DIRECTIONS FOR THIS TASK -
Of all the entries below, only the lines from the one with "Spare cartridge for" up to and including the one with "See all (23, 1574)" are to be duplicated exactly.

##############################

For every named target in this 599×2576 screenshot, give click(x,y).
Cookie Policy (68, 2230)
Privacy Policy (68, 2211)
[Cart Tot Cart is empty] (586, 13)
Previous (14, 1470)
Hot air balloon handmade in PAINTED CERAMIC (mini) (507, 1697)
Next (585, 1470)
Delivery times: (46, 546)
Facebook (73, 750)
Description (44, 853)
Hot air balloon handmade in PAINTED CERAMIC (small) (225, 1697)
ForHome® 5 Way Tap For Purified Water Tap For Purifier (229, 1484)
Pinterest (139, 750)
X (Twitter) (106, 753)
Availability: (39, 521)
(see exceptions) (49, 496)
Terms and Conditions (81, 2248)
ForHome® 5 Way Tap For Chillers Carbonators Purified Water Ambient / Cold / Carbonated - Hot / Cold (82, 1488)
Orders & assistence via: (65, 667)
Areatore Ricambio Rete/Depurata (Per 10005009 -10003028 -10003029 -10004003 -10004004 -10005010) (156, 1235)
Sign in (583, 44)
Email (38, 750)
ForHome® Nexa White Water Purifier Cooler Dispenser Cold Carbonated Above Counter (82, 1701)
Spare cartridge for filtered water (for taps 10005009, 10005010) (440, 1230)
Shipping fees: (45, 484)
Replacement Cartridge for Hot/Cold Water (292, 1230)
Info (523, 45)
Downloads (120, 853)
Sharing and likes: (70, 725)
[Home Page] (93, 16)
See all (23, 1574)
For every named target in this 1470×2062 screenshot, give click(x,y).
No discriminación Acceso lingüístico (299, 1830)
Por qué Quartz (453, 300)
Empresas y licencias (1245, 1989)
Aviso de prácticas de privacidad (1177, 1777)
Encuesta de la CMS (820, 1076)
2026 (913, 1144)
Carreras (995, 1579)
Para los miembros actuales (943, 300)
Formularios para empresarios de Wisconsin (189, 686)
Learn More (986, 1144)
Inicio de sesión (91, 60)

##############################

WRITTEN RESPONSE -
Spare cartridge for filtered water (for taps 10005009, 10005010) (440, 1230)
Shipping fees: (45, 484)
Replacement Cartridge for Hot/Cold Water (292, 1230)
Info (523, 45)
Downloads (120, 853)
Sharing and likes: (70, 725)
[Home Page] (93, 16)
See all (23, 1574)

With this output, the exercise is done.